If you have any teenagers in your life, you’ve probably been witness to the emotional rollercoaster that is adolescence. You may have a hard time keeping up with all their ups and downs, with emotions shifting from extreme elation one minute to utter despair the next. But why is teen emotional life so rocky, and how is it different from our emotional experience at other ages?
In a recent study, researchers from Harvard and the University of Washington attempted to map the development of something called emotion differentiation, which is the ability to know and accurately label distinct emotions in yourself. This is a sign of good mental health, as those with high emotion differentiation tend to use effective coping strategies in difficult situations instead of turning to alternatives like alcohol or aggression.
The study asked participants ages 5 to 25 to look at a series of unpleasant images, such as a baby crying, and rate how much they felt five negative emotions: angry, disgusted, sad, scared, and upset. Their scores were analyzed to see how often they experienced a certain emotion independently from the other four emotions.
Ultimately, the researchers found that adolescents tended to experience many emotions simultaneously, but they differentiated them poorly. In other words, a teenager might consistently feel angry and sad together, indicating that it is difficult for them to distinguish between the two.
“It’s possible that increases in co-experienced emotions make it more difficult for teens to differentiate and regulate their emotions, potentially contributing to risk of mental illness,” explains lead author Erik Nook. Adolescence is “a period of more murkiness in what emotions one is feeling.”
I can relate as I think back to my first school dance, which was filled with excitement at the thought of scoring a dance with my crush and intense anxiety about having to show off my dance moves in front of all my friends. The result was an emotional melting pot that might help to explain why those dance moves turned out so awkward.

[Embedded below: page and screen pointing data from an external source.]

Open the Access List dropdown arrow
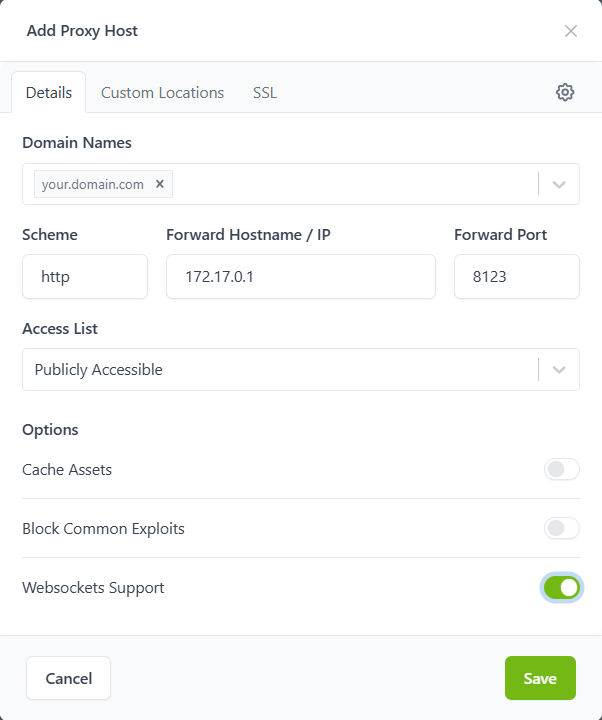 [559, 370]
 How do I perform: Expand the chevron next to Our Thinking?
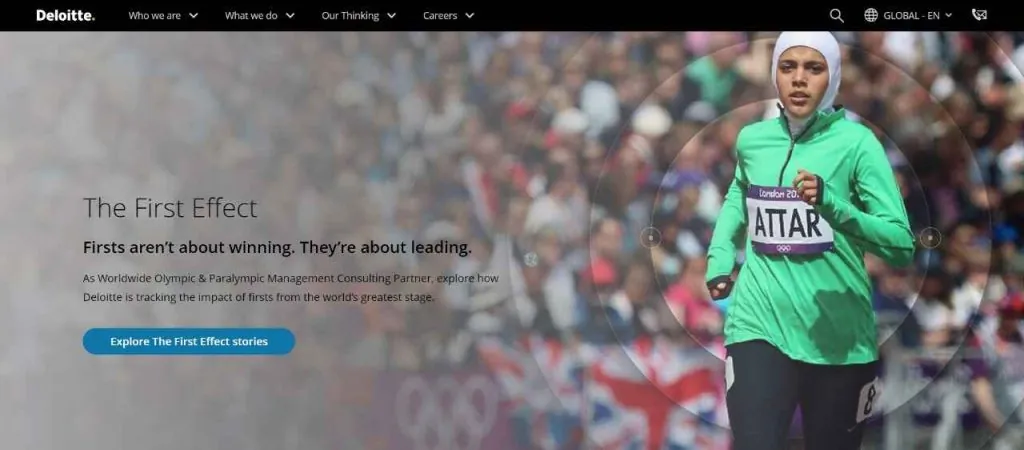[391, 16]

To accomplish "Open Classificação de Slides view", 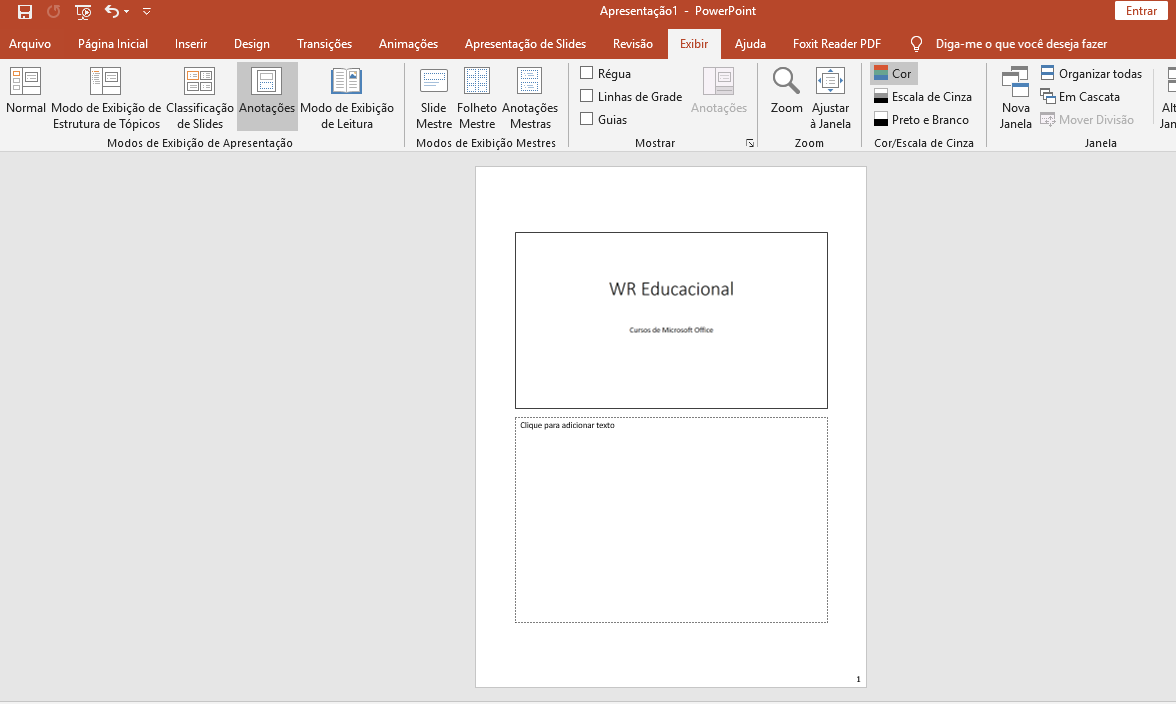I will click(x=200, y=95).
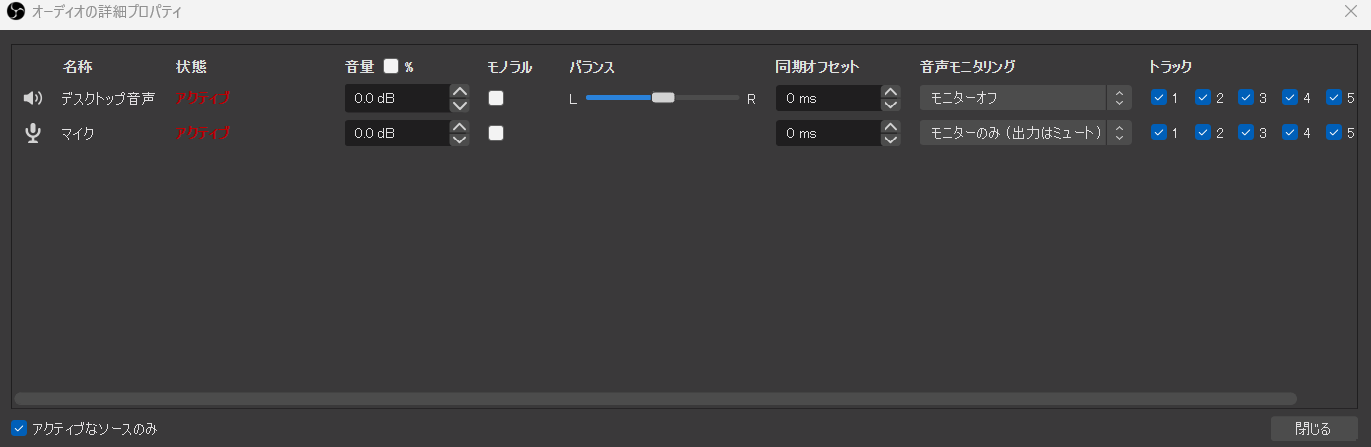Uncheck track 1 for デスクトップ音声
Viewport: 1371px width, 447px height.
tap(1159, 98)
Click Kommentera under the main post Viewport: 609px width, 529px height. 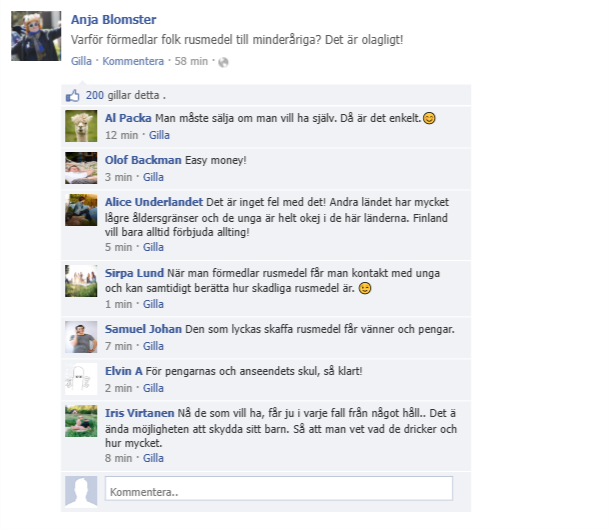tap(133, 61)
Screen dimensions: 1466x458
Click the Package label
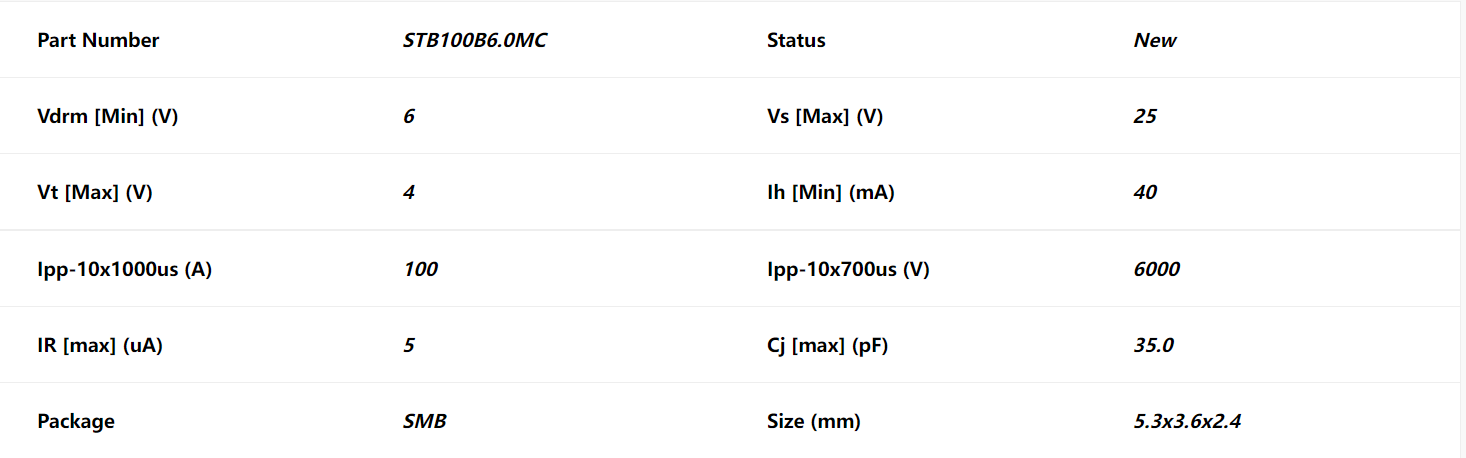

The researchers found that children had higher emotion differentiation than teens—but not necessarily because their emotional awareness was more evolved. Instead, they tended to only experience one emotion at a time. When my four-year-old is mad, he knows it and so does everyone else!
Adults, on the other hand, had higher emotion differentiation than adolescents—but not because they were only experiencing one emotion at a time. Adults also experienced many emotions simultaneously, but they seemed to have gotten better at distinguishing between them. So when my four-year-old gets mad and I start to feel both sad and frustrated, I can recognize that I feel sad because my son is upset but frustrated because I just want him to put his shoes on!
If the skill of differentiating emotions is so important, can teenagers get better at it, or do they just have to accept the old adage that “you’ll understand when you’re older”?
One strategy that has shown some promise in helping young people to manage their emotions is to directly teach self-regulation. As evidence continues to come out showing that self-control provides immense benefits, researchers have found that learning to manage distress and foster empathy can help adolescents to improve their self-regulation skills.
Another recent study, albeit conducted among adults, suggests that emotion differentiation can be enhanced through the practice of mindfulness. The process of bringing attention to one’s inner mental state without judgment seems to help people distinctly label emotions they are experiencing. These promising results indicate that practicing mindfulness might be an avenue worth pursuing for teenagers—or any of us who struggle with the rollercoaster of emotions.